Python - reverse nested dictionaries dict in dict

98 Views Asked by At

I am trying to reverse dictionary nesting such that dict2 in dict1 becomes dict1 in dict2. For this, I followed the method from the link: Pythonic Way to reverse nested dictionaries

This dictionary nesting comes from a function such as:

#All functions and property for my_object0
class my_class0(object):
    def __init__(self, input, **kwargs):
        self.my_listA = ()
        ...

    def my_function0(self, **kwargs):
        for key, value in my_class(kwargs).my_function(kwargs):
            self.my_listA = ( (key2, value2) for key2, value2 in value.items() )
            ...
            if hasattr(self, key):
                yield from getattr(self, key)

    @properties
    def my_property(self):
        for key, value in self.my_listA:
            yield key, value


#All functions and property for queries of object0 information (what?)
class my_class(object):
    def __init__(self, **kwargs):
        ...
        self.my_listB = []

    def my_function(self, **kwargs):
        my_list3 = []
        for key, value in my_class3(kwargs).my_function3(kwargs3):
            ...
            my_list3.append(value)
        self.my_listB = my_list3
        yield from self.my_functionZ(kwargsZ) #my problem is here !!!! i need to return dict2 in dict1 and not dict1 in dict2    

    def my_functionZ(self, **kwargs):
        for key, value in my_class2(kwargs).my_function2(kwargs2):
            ...
            yield key, value


#All functions and property for data of queries (where?)
class my_class2(object):
    def __init__(self, **kwargs):
        ...
    def my_function2(self, my_list2, **kwargs):
        for item2 in my_list2: #my_list2 = dir(self)
            ...
            yield item2, getattr(self, item2)(self)

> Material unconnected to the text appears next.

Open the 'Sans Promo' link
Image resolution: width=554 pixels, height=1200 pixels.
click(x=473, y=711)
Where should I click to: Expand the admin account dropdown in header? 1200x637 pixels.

    def item2(self, self2, **kwargs):
        if call1:
            return "my_data1"
        elif call2:
            return "my_data2"
        ...
...

if __name__ == '__main__':
    ...
    for item in my_list:
        print( dict( my_class0(item).my_function0() ) )

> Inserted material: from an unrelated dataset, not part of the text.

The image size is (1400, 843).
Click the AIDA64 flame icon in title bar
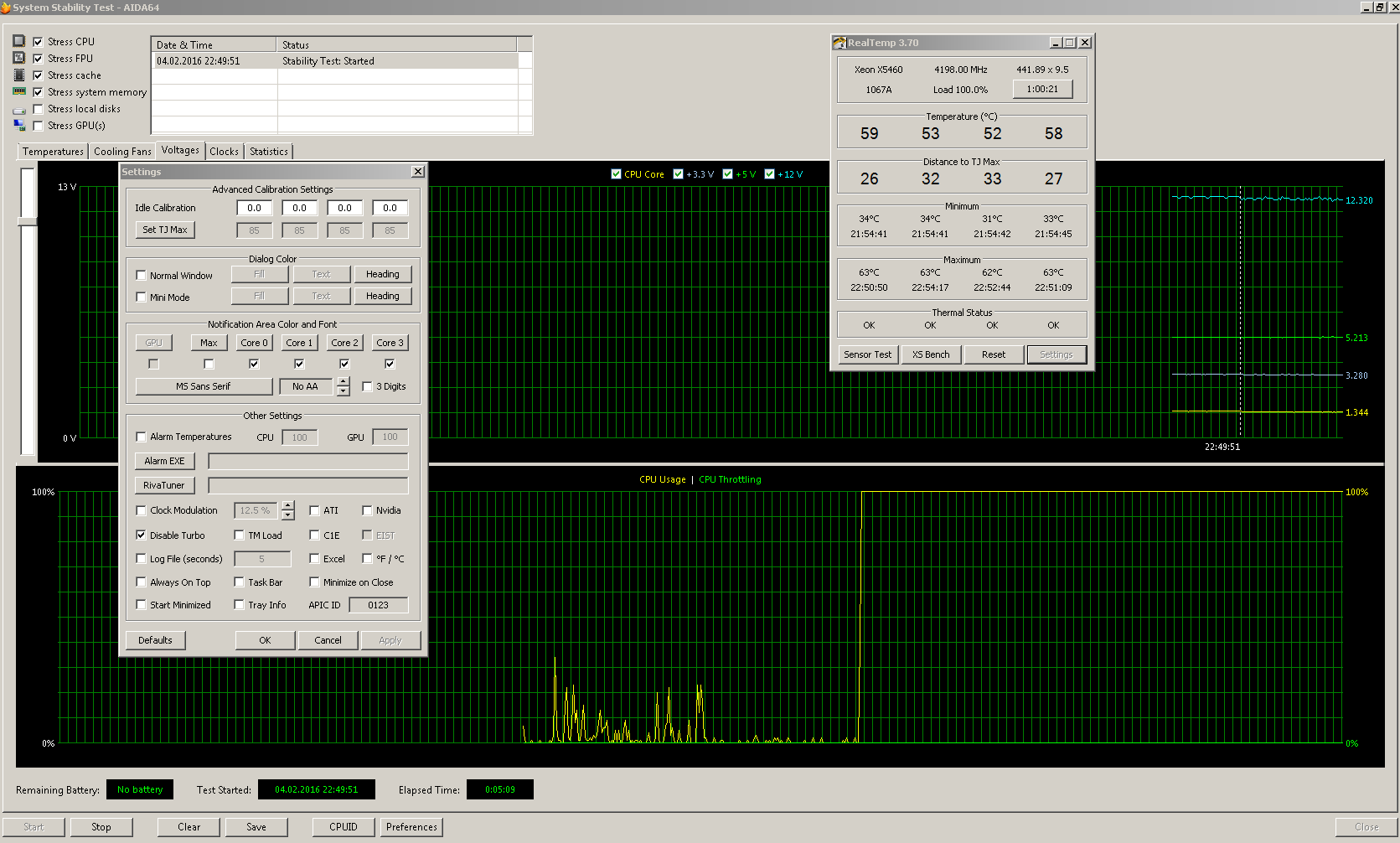pos(6,8)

I create a function that solves the problem:

def flip_dict_in_dict1(generator1):
    dict3 = {}
    for key, val in generator1:
        for key2, val2 in val.items():
            dict3.setdefault(key2, {}).update({key:val2})
    return dict3

For exemple: the dictionary

d0 = {
'Bob' : {'item1':3, 'item2':8, 'item3':6},
'Jim' : {'item1':6, 'item4':7},
'Amy' : {'item1':999,'item2':5,'item3':9,'item4':2}
}

corresponds to the generator

d0 = (
('Bob', {'item1':3, 'item2':8, 'item3':6}),
('Jim', {'item1':6, 'item4':7}),
('Amy', {'item1':999,'item2':5,'item3':9,'item4':2})
)

is tested with

print( flip_dict_in_dict( d0 ) )

The console displays

{'item1': {'Bob': 3, 'Jim': 6, 'Amy': 999}, 'item2': {'Bob': 8, 'Amy': 5}, 'item3': {'Bob': 6, 'Amy': 9}, 'item4': {'Jim': 7, 'Amy': 2}}

This function correctly such that

yield from flip_dict_in_dict1( self.my_functionZ(kwargsZ) ).items()

The problem comes with the size of nested dictionaries. These dictionaries can contain between 1 KB and 10 GB of data. I cannot store the entire dict3 dictionary in memory. So I created a dictionary class.

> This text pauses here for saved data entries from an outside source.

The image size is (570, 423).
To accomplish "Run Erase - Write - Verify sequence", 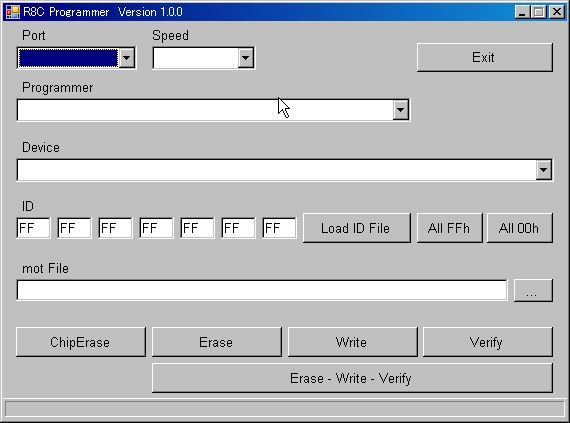I will pyautogui.click(x=352, y=378).
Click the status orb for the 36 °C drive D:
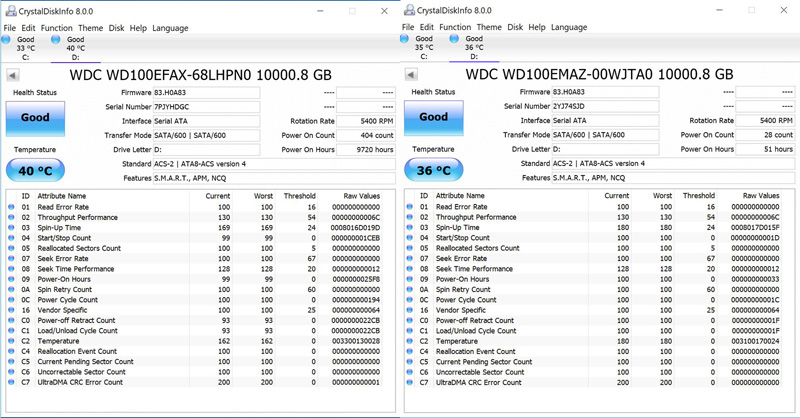 click(455, 39)
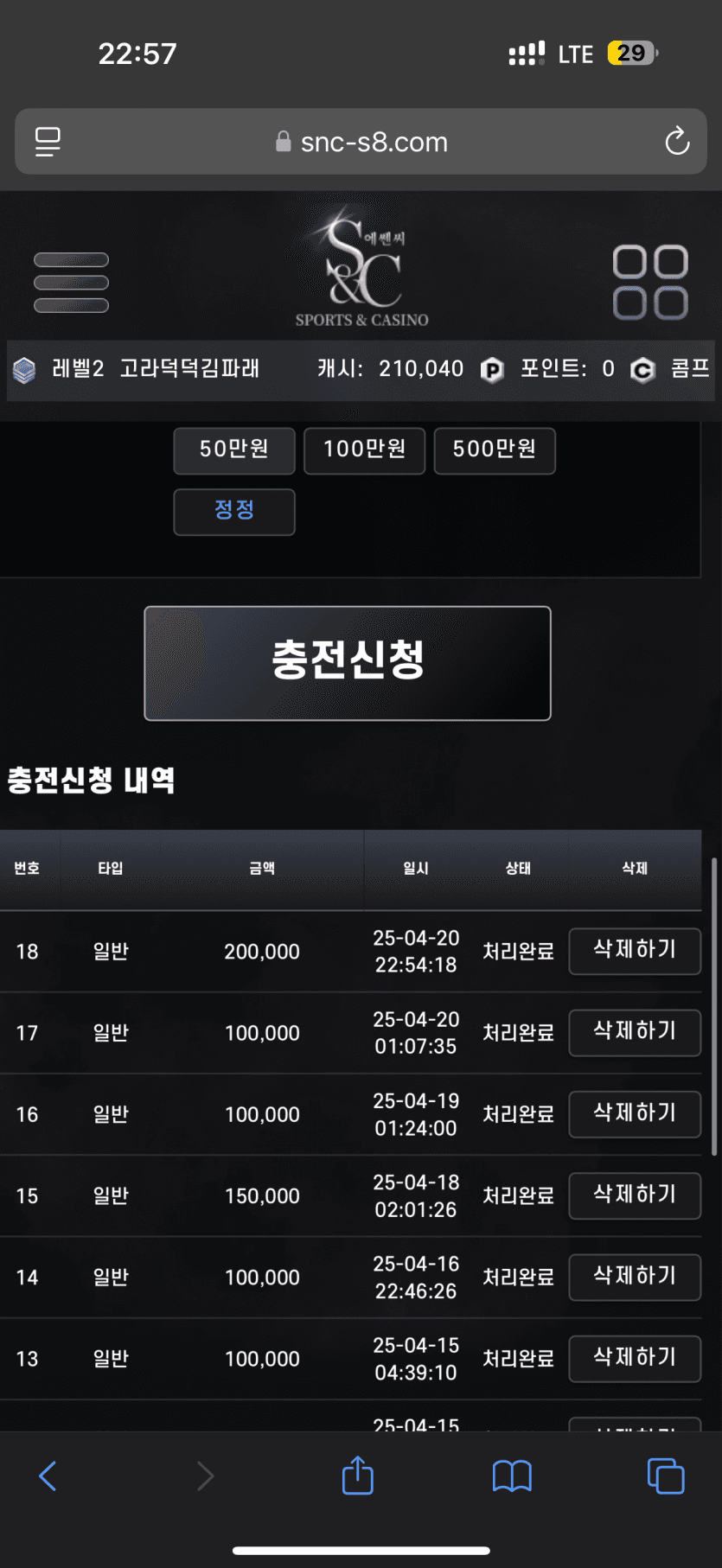Select the 100만원 amount button
This screenshot has height=1568, width=722.
click(365, 450)
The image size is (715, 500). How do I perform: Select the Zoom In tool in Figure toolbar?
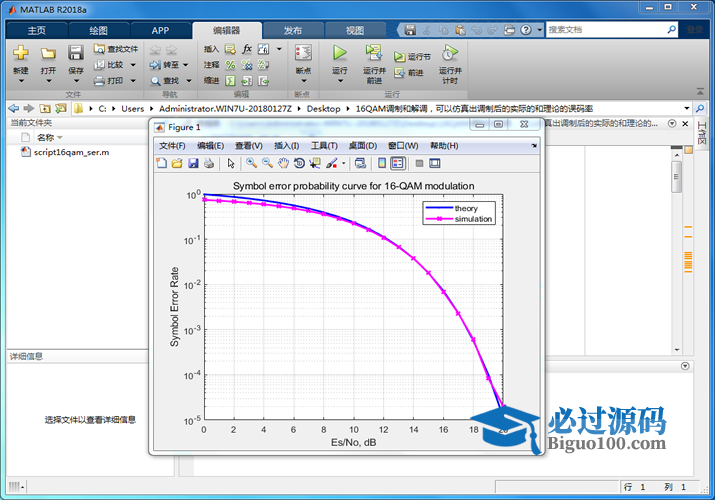click(x=252, y=163)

class flip_dict_in_dict2(dict):
    def __init__(self, mirror):
        self.mirror = mirror
        self.dict2 = self.mirroir_dict2
    def __contains__(self, key3) -> bool:
        return self.dict2(self, key3)
    def __getitem__(self, key):
        return self.dict2(self, key)
    def __iter__(self) -> Iterator:
        return iter( self.dict2(self) )
    class mirroir_dict2(dict):
        def __init__(self, parent, key1):
            self.parent = parent
            self.key1 = key1
        def __contains__(self, key2) -> bool:
            print( self.key1, key2 )
            return key2 in self.parent.mirror
        def __getitem__(self, key2):
            return self.parent.mirror[key2][self.key1]
        def __iter__(self) -> Iterator:
            print("****")
            for value in self.parent.mirror.values():
                yield value

But I can't seem to set all the dictionary parameters (e.g. contains, getitem, iter) to make this work. Can you help me ? If you have a better method to save CPU and memory and avoid this class definition, that would be even better. Likewise, if you have suggestions for improving the architecture described, please offer them.

1

There are 1 best solutions below

1
Ted Possible On

One of the major benefits of using generators is the reduced storage cost. In order to access the reversed dictionary it should not require loading both dictionaries in memory. Below I have included a ReverseDict class that implements the necessary methods for read-only access. If you wanted to be able to update it later so that you could write the dictionary it would have to be modified to include write methods such as update, setdefault and other methods.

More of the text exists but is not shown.